The injury was devastating. Heitz had grown up wrestling, lifting weights, and training in martial arts. This latest diagnosis seemed to be another sign that he’d no longer be doing the things he once loved. “When the discs got worse, I was barely able to push myself off the ground,“ he says. “It even got to a point where I couldn’t completely grip things with my left hand or move my head freely. It made the simplest tasks unbelievably hard.”
He was using meds to manage the pain, but he still felt helpless and borderline depressed. He knew that things would never improve unless he tried something big, so in September 2016, with his wife Erin by his side, Heitz went in for a full cervical disk replacement, a surgery meant to restore movement to his spine. When he emerged from the hospital, he set a goal to motivate himself: By the next summer, he’d run a Spartan Sprint. He started physical therapy with that in mind.

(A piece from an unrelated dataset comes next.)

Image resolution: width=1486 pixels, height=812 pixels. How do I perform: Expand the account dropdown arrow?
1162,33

“Doing a Spartan had always been on my radar,” he says. “And after surgery, it became my number one goal. I wanted to prove to myself that I was capable.”

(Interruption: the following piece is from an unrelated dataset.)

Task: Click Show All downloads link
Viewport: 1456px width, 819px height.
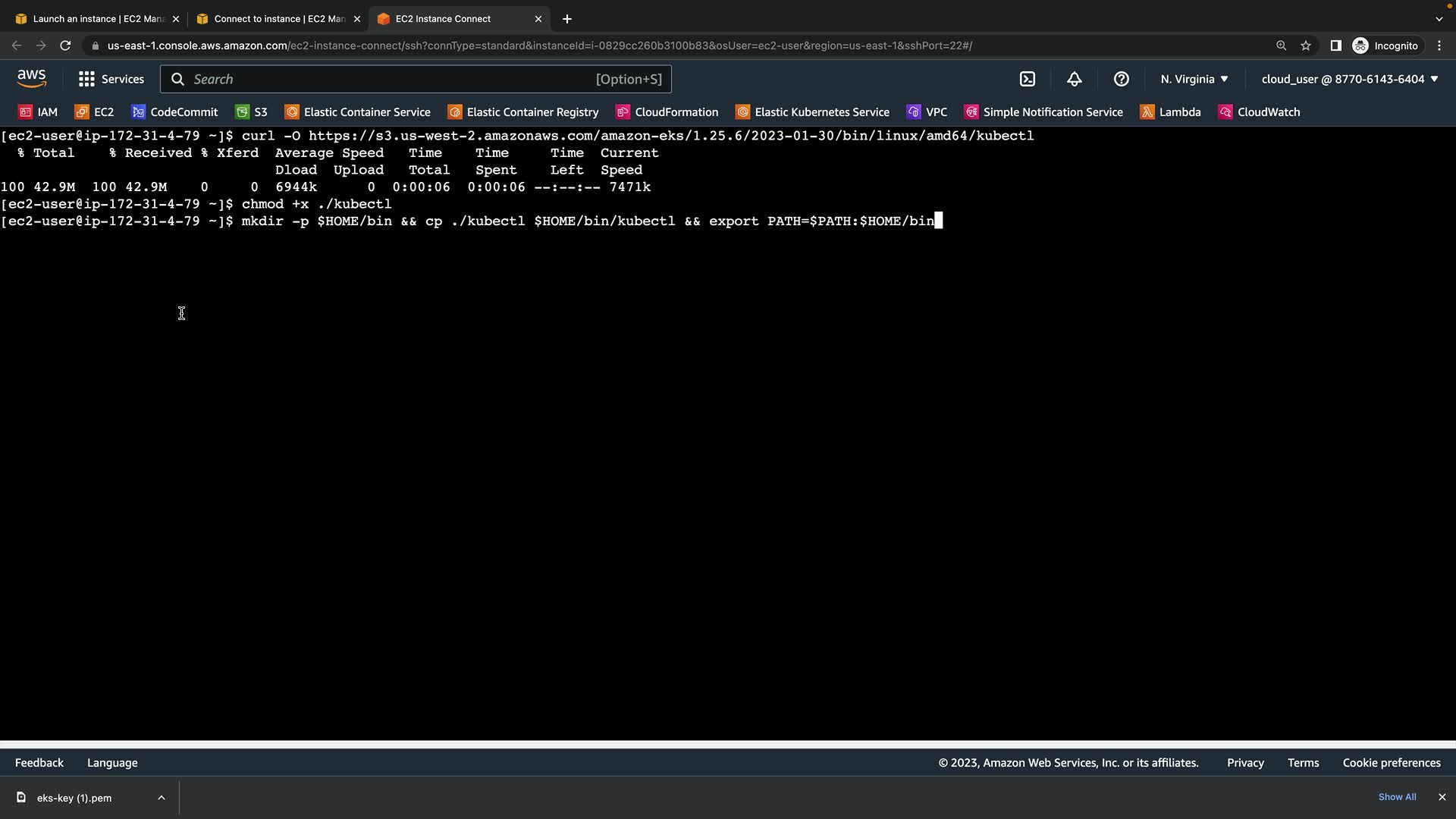Action: pos(1397,797)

His muscle had atrophied, so he set to work reclaiming his lost strength. He had to retrain his neck and back muscles to support his spine, and when he was able, he started jogging to build his endurance.

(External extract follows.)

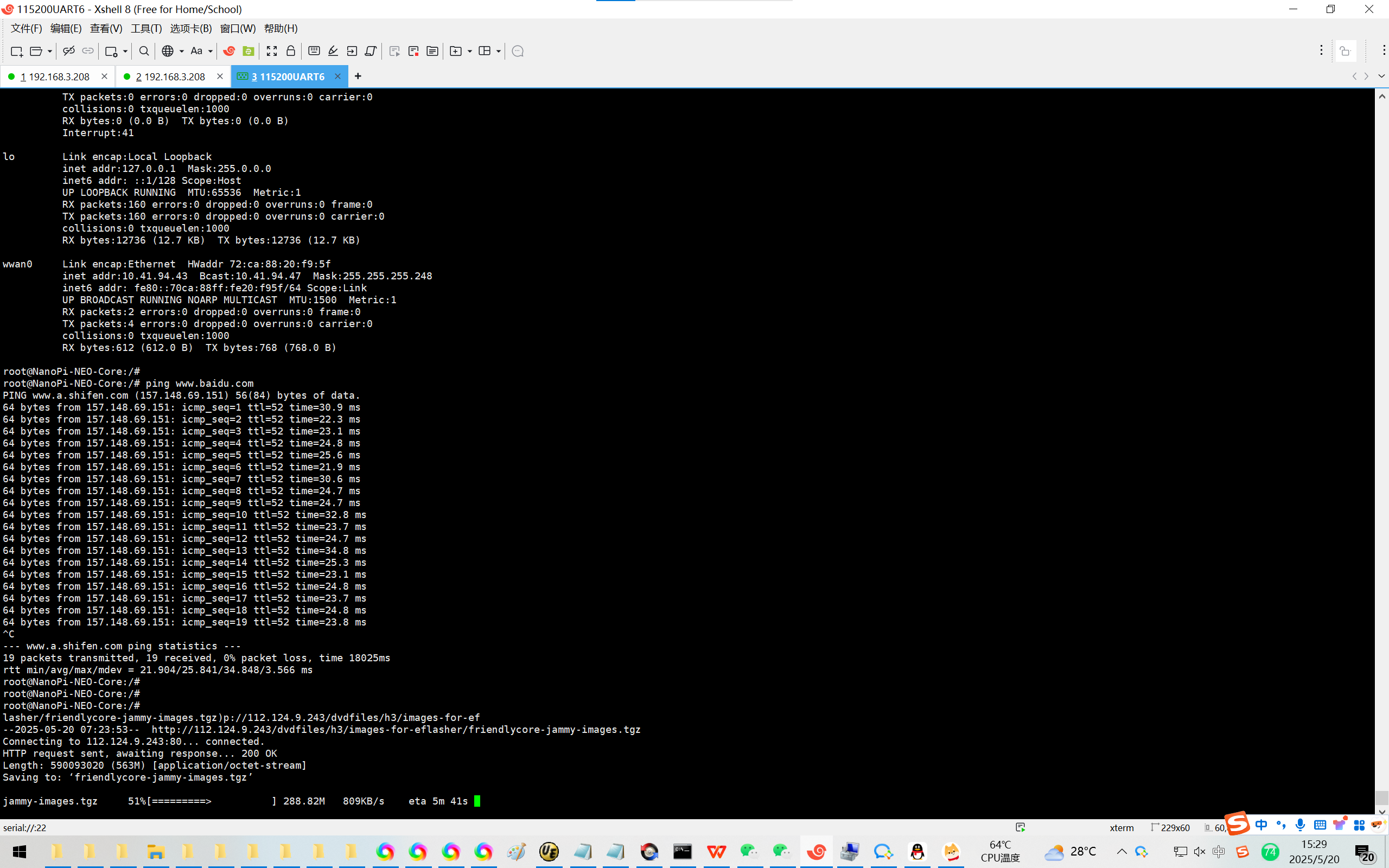Image resolution: width=1389 pixels, height=868 pixels.
Task: Click the padlock lock-screen icon
Action: pyautogui.click(x=291, y=51)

Having a clearly defined challenge was critical to his recovery. “If it wasn’t for the training and that specific goal, I may not have recovered as fast as I did,” says Heitz. “I felt like I was winning both physically and psychologically. I was realizing all that I was capable of.”
It also helped that he wasn’t alone—the support from his wife made him stronger everyday. And when it came time to race, he was ready. In June of this year, the man who couldn’t feel his fingers just nine months prior finished his first Sprint in 2 hours and 5 minutes.
“I was so happy to [cross the finish line] that I felt no pain,” he says. “I felt invincible, like I could have gone on forever.”
Since tackling his first Spartan, Heitz has continued to challenge himself with new goals. The daily training helps him manage the pain from fibromyalgia and nerve regeneration, and it builds the support muscles along his spine. This month, he completed his first Super in Barre, Massachusetts, and next up is the Beast in Vermont. The Spartan Trifecta is finally in his reach.
“I’m ready to push myself beyond my limits,” Heitz says. “Ultimately, I just want to continuously improve myself mentally and physically, compete in the competitive races next year, and take on the Elite heats after that. This is only the beginning, and I now know what I’m capable of.”